Governador paulista celebra operação dos EUA, critica aliados do chavismo e contrasta discurso com a condenação feita por Lula ao ataque americano
Marina Milani Publicado em 04/01/2026, às 09h03
O governador de São Paulo, Tarcísio de Freitas (Republicanos), celebrou neste sábado (3) a prisão do presidente da Venezuela, Nicolás Maduro, capturado por forças dos Estados Unidos após uma operação militar em Caracas. Em vídeo divulgado nas redes sociais, Tarcísio afirmou que a ação simboliza o fim de uma ditadura e representa uma oportunidade de reconstrução para o povo venezuelano.

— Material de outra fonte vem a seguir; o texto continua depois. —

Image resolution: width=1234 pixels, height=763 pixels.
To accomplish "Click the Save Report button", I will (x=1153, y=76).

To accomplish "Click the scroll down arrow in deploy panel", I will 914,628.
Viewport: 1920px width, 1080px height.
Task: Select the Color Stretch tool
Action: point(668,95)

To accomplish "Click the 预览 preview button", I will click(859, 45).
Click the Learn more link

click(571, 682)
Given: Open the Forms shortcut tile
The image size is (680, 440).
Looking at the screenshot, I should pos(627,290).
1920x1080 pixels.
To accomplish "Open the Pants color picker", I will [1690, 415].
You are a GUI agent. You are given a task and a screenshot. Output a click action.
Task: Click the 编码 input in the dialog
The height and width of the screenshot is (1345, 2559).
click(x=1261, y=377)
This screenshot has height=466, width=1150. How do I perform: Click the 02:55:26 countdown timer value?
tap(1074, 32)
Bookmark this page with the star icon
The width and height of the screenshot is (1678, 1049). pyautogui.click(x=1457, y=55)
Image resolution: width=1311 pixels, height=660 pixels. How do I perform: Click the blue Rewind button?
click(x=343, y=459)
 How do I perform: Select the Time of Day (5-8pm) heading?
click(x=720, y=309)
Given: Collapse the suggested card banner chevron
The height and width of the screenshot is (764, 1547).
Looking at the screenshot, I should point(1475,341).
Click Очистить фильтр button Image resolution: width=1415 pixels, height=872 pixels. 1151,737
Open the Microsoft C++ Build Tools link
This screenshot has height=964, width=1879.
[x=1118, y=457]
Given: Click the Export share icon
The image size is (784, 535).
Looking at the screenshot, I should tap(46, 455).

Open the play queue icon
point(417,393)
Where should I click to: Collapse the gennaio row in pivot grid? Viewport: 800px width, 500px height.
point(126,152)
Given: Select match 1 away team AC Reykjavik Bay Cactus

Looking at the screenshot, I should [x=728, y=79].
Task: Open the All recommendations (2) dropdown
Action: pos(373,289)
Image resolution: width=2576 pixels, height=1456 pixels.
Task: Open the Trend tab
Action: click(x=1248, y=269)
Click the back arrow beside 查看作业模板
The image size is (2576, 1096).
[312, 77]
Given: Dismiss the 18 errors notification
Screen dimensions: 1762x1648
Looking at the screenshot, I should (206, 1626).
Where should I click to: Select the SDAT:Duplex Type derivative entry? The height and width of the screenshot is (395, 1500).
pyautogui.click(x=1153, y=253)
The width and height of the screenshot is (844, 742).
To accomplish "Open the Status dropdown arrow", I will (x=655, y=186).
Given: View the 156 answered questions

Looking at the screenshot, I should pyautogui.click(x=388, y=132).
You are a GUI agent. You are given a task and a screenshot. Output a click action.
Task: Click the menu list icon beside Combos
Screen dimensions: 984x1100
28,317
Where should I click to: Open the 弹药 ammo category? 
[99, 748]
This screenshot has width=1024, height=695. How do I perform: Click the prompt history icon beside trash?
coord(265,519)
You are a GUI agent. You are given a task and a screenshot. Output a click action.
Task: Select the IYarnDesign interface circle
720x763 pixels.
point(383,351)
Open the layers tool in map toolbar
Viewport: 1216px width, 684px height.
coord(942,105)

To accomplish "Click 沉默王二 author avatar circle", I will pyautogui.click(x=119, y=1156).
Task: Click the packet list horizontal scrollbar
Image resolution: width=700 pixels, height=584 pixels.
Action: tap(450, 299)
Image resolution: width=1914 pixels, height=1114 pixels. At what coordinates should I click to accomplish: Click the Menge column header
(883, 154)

“Hoje o mundo amanheceu com uma imagem simbólica: um ditador cruel e corrupto capturado. Durante anos, milhões de venezuelanos também foram capturados pela miséria, pela repressão e pela perda da esperança”, afirmou o governador.
Segundo ele, a queda do regime chavista não apaga os danos causados ao país, mas abre espaço para um novo ciclo. “Não devolve o tempo perdido nem as histórias interrompidas, mas abre uma janela de esperança: a possibilidade de vencer o terror, reencontrar a liberdade e reconstruir o futuro.”
No pronunciamento, Tarcísio responsabilizou a ditadura de Maduro pela destruição das instituições venezuelanas e pelo colapso econômico e social do país. Ele citou a repressão a opositores, a perda de direitos políticos e o êxodo de milhões de cidadãos como marcas do regime.
O governador também criticou o que chamou de conivência e apoio internacional ao chavismo. Em um dos trechos do vídeo, foi exibida uma gravação antiga do presidente Luiz Inácio Lula da Silva (PT) cumprimentando Maduro.
Mais cedo, Lula condenou oficialmente o ataque dos Estados Unidos à Venezuela, afirmando que a ação ultrapassa os limites aceitáveis do direito internacional e fere a soberania de um país. A fala de Tarcísio, portanto, expôs um contraste direto entre o Palácio dos Bandeirantes e o Planalto.
Ao encerrar a declaração, o governador paulista adotou um discurso com tom claramente político e eleitoral. “Que 2026 comece agora. A Venezuela começa a se libertar da esquerda. E, no fim do ano, o Brasil também vence”, afirmou.
A manifestação de Tarcísio ocorreu no mesmo dia em que o presidente dos Estados Unidos, Donald Trump, confirmou a captura de Nicolás Maduro e anunciou que Washington irá administrar a Venezuela de forma interina, até a formação de um novo governo.
Segundo Trump, um grupo formado por integrantes do alto escalão do governo americano será responsável pela condução do país durante o período de transição. Ele também anunciou a entrada de petroleiras norte-americanas em solo venezuelano e afirmou que os Estados Unidos ampliarão sua influência estratégica no Hemisfério Ocidental.
O presidente americano invocou a Doutrina Monroe e declarou que o “domínio americano na região não será mais questionado”.
O governo venezuelano reagiu declarando estado de comoção externa, acusando os Estados Unidos de invasão e de agir motivados por interesses econômicos, especialmente o controle das reservas de petróleo. Autoridades afirmaram que os ataques atingiram áreas urbanas e provocaram mortes de civis, além de quedas de energia em Caracas.
A vice-presidente Delcy Rodríguez exigiu prova de vida de Maduro e afirmou que o país se reserva o direito de exercer legítima defesa.